First respondersSensor Detects When Firefighters’ Protective Clothing No Longer Safe
Firefighters risk their lives battling blazes, and aging protective gear can put them at even greater risk. Textiles scientist works with industry to develop a faster, easier way to detect damage from heat, moisture and UV light.
Firefighters risk their lives battling blazes, and aging protective gear can put them at even greater risk.
A University of Alberta researcher is working with industry to reduce that risk with a sensor that can detect the gradual breakdown in garments from exposure to heat, moisture and ultraviolet (UV) light.
“These fibers age silently and lose their performance, so this sensor technology is a breakthrough in terms of safety for workers exposed to heat and flame,” said clothing and textiles scientist Patricia Dolez, the project’s lead researcher and an assistant professor in the U of A Faculty of Agricultural, Life & Environmental Sciences (ALES).
Damage to the garments may not be visible to the naked eye before performance is reduced considerably, said Dolez, a researcher in the Department of Human Ecology.
“Firefighters have no good way to know how safe their clothing really is—you can’t tell just by looking at it.”
Once fully developed, the sensor patch would provide a way to assess the garment without destructive testing—for example, having to cut out samples to test the fabric’s condition through conventional methods such as strength testing.

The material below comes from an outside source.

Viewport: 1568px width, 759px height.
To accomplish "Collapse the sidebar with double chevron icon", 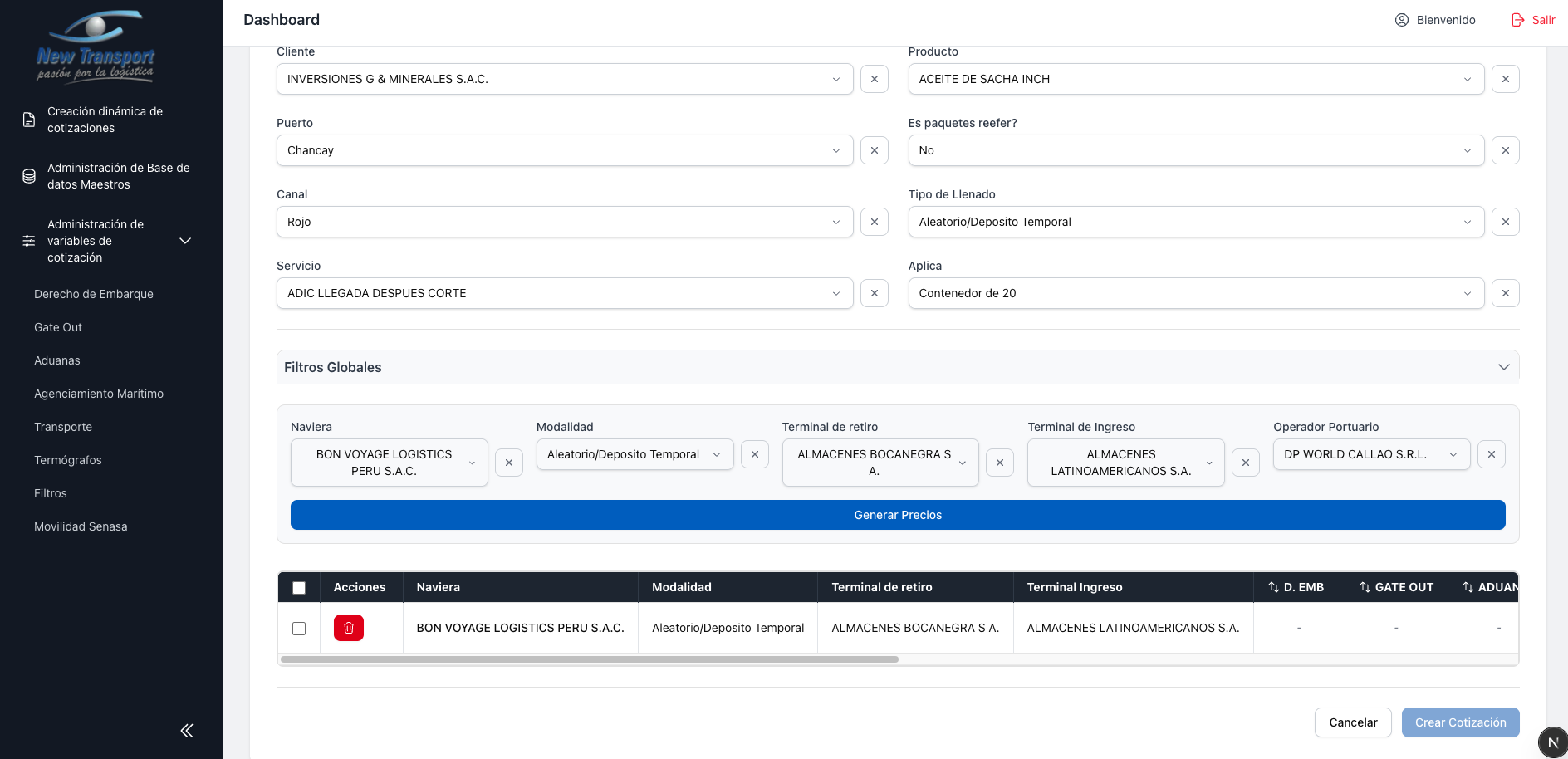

Developed in partnership with Edmonton-based company Davey Textile Solutions and other industry partners, the sensor patch uses graphene, a flaky substance composed of carbon atoms, to form conductive tracks on the patch’s surface. When exposure to heat, moisture or UV light exceeds a certain level, the graphene track is disrupted and loses its electrical conductivity.
Firefighters would use a simple voltmeter to check the safety levels of their clothing on the sensor patch—a result that comes within seconds.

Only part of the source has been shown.